The Berlin Plus Agreement consists of seven main parties:[1][3] The Berlin Plus Agreement is the succinct title of a comprehensive set of agreements between NATO and the EU from 16 December 2002. [1] These agreements were based on the conclusions of the 1999 NATO Summit in Washington, sometimes referred to as the CJTF mechanism[2] and allowed the EU to use some of NATO`s military assets in its own peacekeeping operations. Since the Berlin Plus agreement in 2003, circumstances have changed considerably. But the echoes of the old debates have recently wieder-showing that the friction which Berlin Plus responded yet exists. The US calls for increased EU defence spending are more ambitious, but their response to proposals for EU military effectiveness and autonomy reflects the suspicions of the past. The EU has taken the opportunity to become a serious player in defence and security, but its ambitions remain, as always, limited by the lack of significant EU capabilities, which will soon be strengthened by Brexit. The agreements were convened after a meeting of NATO foreign ministers in Berlin in 1996, when they declared their readiness to “facilitate the use of separable but unrepargated military capabilities in Western European Union operations”. At its 1999 summit in Washington, which was based on the Berlin decision, NATO acknowledged “the determination of the European Union to have an autonomous capacity for action” and effectively extended the agreements to the EU. Hence the “plus.” On behalf of the EU, Mr Solana wrote to NATO Secretary General George Robertson on 17 March 2003, confirming that the work between the two organisations on Berlin Plus had been completed. In recent years, NATO and the EU have highlighted their nascent cooperation. EU Presidents Tusk and Juncker attended the NATO summit in Warsaw in July 2016 and signed a joint statement with NATO Secretary General Stoltenberg to “give new impetus and new content to the strategic partnership between NATO and the EU.” The result was a series of 42 concrete proposals agreed on by the two organizations in December 2016. By December 2017, there were even more of them. The Council of the European Union and the North Atlantic Council approved a common set of new proposals, including 34 measures to implement the joint declaration.

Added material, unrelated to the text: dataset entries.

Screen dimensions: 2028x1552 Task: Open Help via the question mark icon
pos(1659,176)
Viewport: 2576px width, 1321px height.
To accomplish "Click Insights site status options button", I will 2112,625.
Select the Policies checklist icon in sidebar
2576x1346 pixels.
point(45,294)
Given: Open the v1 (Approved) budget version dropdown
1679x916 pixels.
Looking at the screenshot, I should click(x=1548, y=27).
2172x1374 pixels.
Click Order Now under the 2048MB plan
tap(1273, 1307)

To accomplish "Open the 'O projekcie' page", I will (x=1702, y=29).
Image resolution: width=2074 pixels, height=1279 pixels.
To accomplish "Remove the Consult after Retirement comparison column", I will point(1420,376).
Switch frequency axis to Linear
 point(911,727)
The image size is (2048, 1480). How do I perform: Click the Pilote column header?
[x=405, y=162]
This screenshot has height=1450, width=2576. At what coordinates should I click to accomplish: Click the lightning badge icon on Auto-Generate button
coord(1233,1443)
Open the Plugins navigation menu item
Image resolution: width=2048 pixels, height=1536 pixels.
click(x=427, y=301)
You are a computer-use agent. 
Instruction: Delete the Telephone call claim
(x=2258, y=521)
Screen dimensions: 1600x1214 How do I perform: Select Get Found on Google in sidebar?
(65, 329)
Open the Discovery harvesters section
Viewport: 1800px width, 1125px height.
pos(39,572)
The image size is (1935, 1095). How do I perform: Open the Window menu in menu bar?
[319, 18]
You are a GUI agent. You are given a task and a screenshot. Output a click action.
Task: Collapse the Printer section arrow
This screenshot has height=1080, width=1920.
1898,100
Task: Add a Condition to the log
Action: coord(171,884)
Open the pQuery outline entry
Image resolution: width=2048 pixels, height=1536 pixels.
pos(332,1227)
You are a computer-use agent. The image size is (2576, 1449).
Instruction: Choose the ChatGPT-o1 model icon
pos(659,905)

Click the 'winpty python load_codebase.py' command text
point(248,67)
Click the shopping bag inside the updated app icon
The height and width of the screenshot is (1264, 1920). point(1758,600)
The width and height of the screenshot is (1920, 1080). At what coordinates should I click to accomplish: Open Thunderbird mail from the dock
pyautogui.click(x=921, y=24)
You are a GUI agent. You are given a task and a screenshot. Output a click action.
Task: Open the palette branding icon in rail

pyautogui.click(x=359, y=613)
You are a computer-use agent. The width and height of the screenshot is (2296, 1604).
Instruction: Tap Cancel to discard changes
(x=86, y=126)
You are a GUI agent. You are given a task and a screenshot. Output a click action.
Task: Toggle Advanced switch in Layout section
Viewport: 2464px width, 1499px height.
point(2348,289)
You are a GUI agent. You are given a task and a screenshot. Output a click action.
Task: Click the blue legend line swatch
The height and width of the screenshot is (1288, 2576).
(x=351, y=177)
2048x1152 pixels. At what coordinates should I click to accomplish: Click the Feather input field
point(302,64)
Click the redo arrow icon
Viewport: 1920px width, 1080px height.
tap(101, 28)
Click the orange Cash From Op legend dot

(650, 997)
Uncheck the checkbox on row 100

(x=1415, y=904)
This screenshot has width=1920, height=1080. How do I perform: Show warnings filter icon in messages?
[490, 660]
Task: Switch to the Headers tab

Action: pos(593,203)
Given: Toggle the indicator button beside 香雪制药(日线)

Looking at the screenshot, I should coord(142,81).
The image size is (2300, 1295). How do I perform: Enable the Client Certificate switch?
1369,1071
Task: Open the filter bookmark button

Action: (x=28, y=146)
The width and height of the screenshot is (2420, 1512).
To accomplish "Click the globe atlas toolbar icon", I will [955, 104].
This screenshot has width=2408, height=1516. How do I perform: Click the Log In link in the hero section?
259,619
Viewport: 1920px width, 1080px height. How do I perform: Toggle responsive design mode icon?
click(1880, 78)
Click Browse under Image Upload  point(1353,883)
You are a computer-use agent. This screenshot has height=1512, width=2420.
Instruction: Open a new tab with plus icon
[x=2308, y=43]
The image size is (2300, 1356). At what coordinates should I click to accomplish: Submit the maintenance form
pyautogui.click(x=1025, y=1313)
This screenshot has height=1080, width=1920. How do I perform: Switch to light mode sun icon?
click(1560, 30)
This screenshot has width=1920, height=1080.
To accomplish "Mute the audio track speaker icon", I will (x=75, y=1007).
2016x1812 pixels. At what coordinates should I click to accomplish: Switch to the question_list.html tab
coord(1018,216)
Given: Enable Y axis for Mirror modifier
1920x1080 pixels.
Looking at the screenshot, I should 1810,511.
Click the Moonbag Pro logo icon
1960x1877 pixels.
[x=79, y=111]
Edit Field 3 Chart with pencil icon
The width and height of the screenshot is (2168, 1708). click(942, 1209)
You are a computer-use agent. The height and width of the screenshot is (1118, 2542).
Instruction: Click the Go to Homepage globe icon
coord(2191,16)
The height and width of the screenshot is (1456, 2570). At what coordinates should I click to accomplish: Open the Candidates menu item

They also address new topics such as the fight against terrorism, military mobility and women, peace and security. At the 2018 Munich Security Conference, the ELN and the Federation of German Industry (BDI) held a roundtable on the state of Franco-German industrial cooperation and cooperation and its impact on the rest of Europe. It`s time to remember the benefits of Berlin Plus. The operational and declarative aspects of the EU-NATO relations remain important for the balance of transatlantic relations.